The boys convince Luisa to take this trip to an imagined beach called "Heaven's Mouth"-- a fictional haven meant only to be part of a momentary joke. I found this set-up to be the most thought-provoking part of the film. The narrator points out how Julio just pulled onto any dirt road he could find after they'd been on the road for days since he couldn't exactly find a place that didn't exist. Magically-enough, just over a knoll is a placid, untouched spot, and they find out from a local tour guide named Chuy (whom they befriend) that they have arrived at an actual place called "Heaven's Mouth." This moment is dismissed with a chuckle by the characters, but it stuck with me. Perhaps the writers are suggesting that the notions created in our minds are often more real than we think. The beach's very moniker, though, suggests something more significant-- perhaps a passage to some ethereal other-life beyond this mundane world full of betrayals and void of affirmation.
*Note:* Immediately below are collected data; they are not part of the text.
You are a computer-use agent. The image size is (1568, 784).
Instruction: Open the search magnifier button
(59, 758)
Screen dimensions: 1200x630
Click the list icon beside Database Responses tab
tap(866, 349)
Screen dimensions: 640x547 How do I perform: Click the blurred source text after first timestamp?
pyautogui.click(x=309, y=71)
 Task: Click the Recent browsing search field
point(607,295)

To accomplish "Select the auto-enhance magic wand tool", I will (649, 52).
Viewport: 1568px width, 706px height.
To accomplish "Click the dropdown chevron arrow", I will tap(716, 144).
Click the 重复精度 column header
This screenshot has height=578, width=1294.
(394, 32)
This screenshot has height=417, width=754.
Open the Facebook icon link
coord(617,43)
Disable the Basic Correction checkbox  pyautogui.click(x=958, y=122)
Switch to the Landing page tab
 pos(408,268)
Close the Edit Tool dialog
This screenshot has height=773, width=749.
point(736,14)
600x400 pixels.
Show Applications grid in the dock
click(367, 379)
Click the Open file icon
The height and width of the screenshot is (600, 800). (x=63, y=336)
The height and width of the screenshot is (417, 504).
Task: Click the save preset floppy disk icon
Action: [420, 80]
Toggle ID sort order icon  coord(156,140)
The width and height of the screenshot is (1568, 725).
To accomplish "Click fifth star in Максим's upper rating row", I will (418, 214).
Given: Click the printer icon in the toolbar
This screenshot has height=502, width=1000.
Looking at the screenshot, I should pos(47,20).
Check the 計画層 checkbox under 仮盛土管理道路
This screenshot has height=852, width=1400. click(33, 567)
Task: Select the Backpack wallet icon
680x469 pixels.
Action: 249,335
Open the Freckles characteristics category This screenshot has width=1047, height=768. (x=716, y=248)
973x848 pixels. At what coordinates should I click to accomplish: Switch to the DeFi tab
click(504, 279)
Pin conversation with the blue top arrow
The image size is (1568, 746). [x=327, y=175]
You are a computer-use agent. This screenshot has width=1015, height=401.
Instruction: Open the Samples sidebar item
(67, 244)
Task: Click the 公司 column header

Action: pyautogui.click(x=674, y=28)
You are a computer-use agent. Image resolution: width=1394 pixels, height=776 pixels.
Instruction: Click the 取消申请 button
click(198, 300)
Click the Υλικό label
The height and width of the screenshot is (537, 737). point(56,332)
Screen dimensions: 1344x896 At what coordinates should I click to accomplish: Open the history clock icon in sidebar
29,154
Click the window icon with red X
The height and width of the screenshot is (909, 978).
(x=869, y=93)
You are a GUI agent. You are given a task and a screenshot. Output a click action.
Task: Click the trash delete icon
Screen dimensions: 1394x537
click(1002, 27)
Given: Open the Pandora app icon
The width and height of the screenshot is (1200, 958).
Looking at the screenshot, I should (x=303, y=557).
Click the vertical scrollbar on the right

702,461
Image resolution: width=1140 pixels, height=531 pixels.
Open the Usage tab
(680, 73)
WARNING: PLOT SPOILER in this graph-- so stop reading if you don't want to know where these three end up. Heaven's Mouth, a paradise on earth, seems even more poignant in light of the fact that Luisa is dying. I have to say that this plot detail is hard to miss since the narrator points out early on-- albeit in a fleeting moment-- that she has just received some results from medical tests. For an instance I considered that she might take her own life or that the test results foretold her infertility (she mothers Chuy's two children with absolute ease and grace), but the film led right where I expected. The two teens meet (unplanned and out of obligation) a year later for coffee and Tenoch tells Julio that Luisa died just months after their trip-- from cancer. Her tears were not mere manifestations of her disappointment in her husband's infidelity, but of her impending demise. "Heaven's Mouth" is figured as her entrance to paradise, a gaping maw, her peaceful transition to another world as she nears death.

I should also mention that Luisa ends up sleeping with each teen once and, ultimately, the three sleep together-- an experience which turns out to be more about the two boys experiencing each other rather than Luisa. The three are focused on sex but have different reasons and needs for their fixations. Freud (if I'm remembering my basic psychology correctly) defines life's two major instincts as eros and thanatos, or life (sex being primary) and death (a drive, or "death wish"). His ideas are strong underpinnings here, as the pleasure principle is put into effect; the three leads (Luisa especially) demonstrate a need to maximize their instinctual gratification without regard to external reality. Sex, for Luisa, is instant pleasure that erases the threat of her cancer and allows her to thrive in the moment. Although the boys are more interested in pure grunting, grinding orgasms, the impact of their union with Luisa reveals itself eventually.

"Y Tu Mama Tambien" mixes the sordid with the heavenly. It mixes up the past with the present and hints at the future, and it underscores rampant randomness as lives unfold. It makes pleasure more central while simultaneously making death less sardonic. If you can get beyond its rawness and candor, you will partake in a journey of binaries that leaves you boldly facing both titilating fantasies and looming horrors.